Build one if any of these apply: you submit regular data returns to a commissioner or NHS body; you share patient data with any third party, whether a platform, a research partner, or a subcontracted service; you use AI tools where patient data could be in scope; or you are planning to switch EPR providers, where a documented field set makes migration considerably less painful. A well-maintained dictionary also reduces EPR vendor lock-in.
Hold off if none of those conditions apply and your vendor’s built-in schema already covers your reporting needs. A ten-person practice on a single off-the-shelf system with no data sharing and no AI tools in scope has limited return on a standalone dictionary.
One practical note on implementation: clinician buy-in is where dictionary projects commonly stall. A clinical data dictionary project at a 500-bed cancer centre required validation from 30 clinicians and nurses; without comparable engagement from the people who enter data, the dictionary becomes a document nobody reads. For a small provider, the approach that works is to start in a spreadsheet, run a short session with the three or four people who handle data submissions, and iterate from what your systems actually contain.
What else should you know before you start?
A data dictionary connects to several governance obligations and standards that small healthcare providers need to understand.
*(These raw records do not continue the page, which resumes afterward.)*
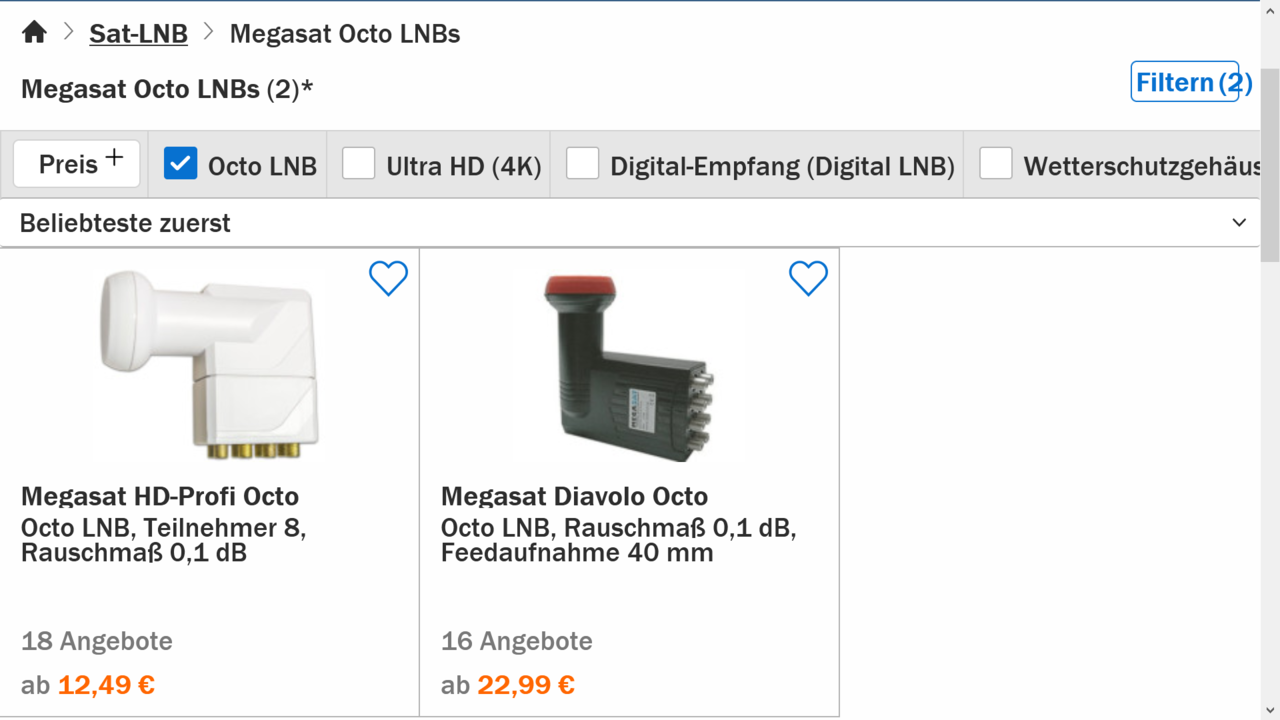
Task: Click the black Diavolo Octo LNB image
Action: point(629,365)
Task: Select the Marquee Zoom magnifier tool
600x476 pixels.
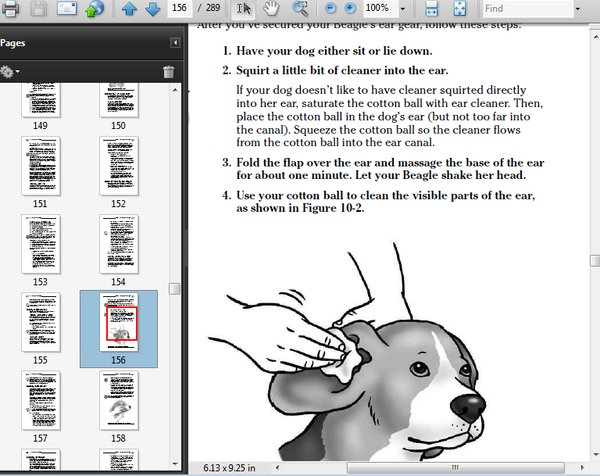Action: tap(299, 9)

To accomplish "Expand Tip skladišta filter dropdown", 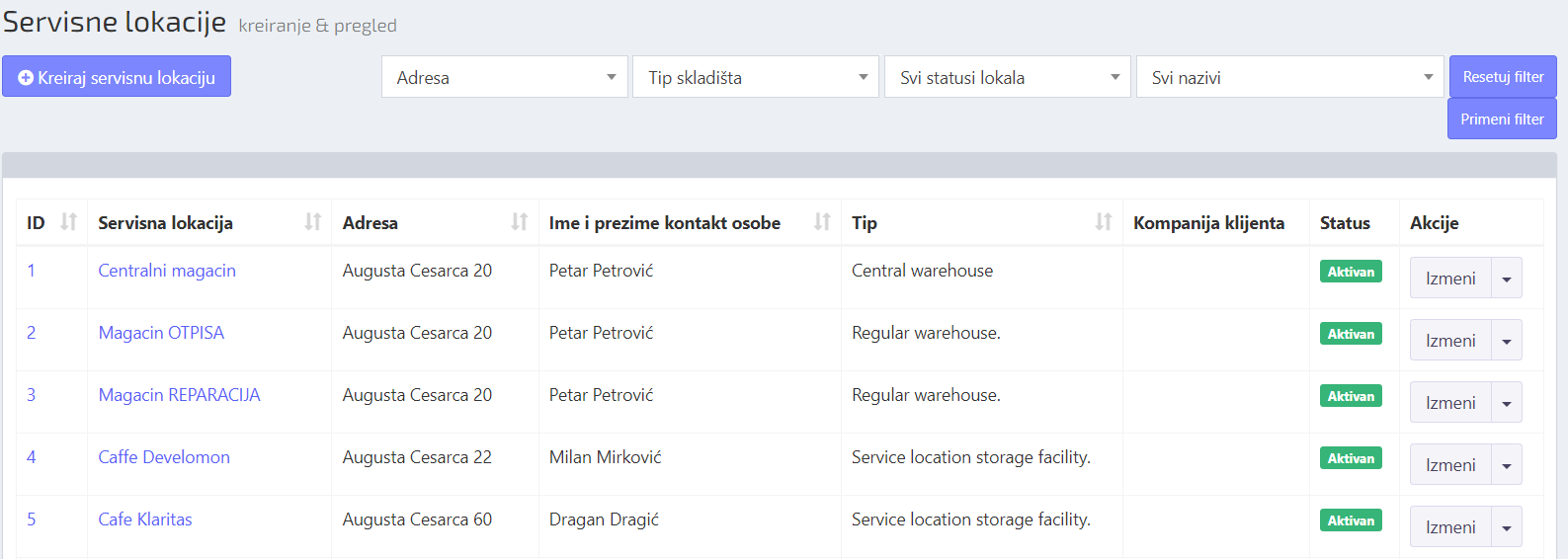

The most important are the clinical coding systems your fields reference, the pseudonymisation rules governing what you can share externally, and the data protection impact assessment process the ICO expects when processing health data at scale or introducing AI tools.
Clinical coding. SNOMED CT is the NHS standard terminology for clinical concepts, maintained by NHS Digital. ICD-10 is used for diagnostic coding in hospital episode records. Where a structured code exists, the dictionary should reference it and constrain the field accordingly. Free text is harder to aggregate, harder to validate, and harder to share safely.
Pseudonymisation. The ICO is clear that pseudonymised data is still personal data and must be treated as such. A common pitfall is misplaced confidence in anonymisation: a combination of date of birth, postcode, and a rare condition code can be re-identifying even without a name attached. The dictionary should flag high-risk field combinations and define what pseudonymisation means in practice for each reporting output.
Data Protection Impact Assessments. A DPIA is required before high-risk processing, and the ICO treats AI systems processing health data as high-risk by default. The dictionary is the natural input to a DPIA: it lists the fields being processed, their purpose, and who has access. Keeping the dictionary current makes the DPIA significantly less painful when you need one.
NHS information governance guidance. NHS England’s information governance guidance emphasises clear data specifications when creating datasets or sharing with third parties. For smaller providers working adjacent to the NHS as referral sources or subcontractors, alignment with those standards reduces friction at every exchange.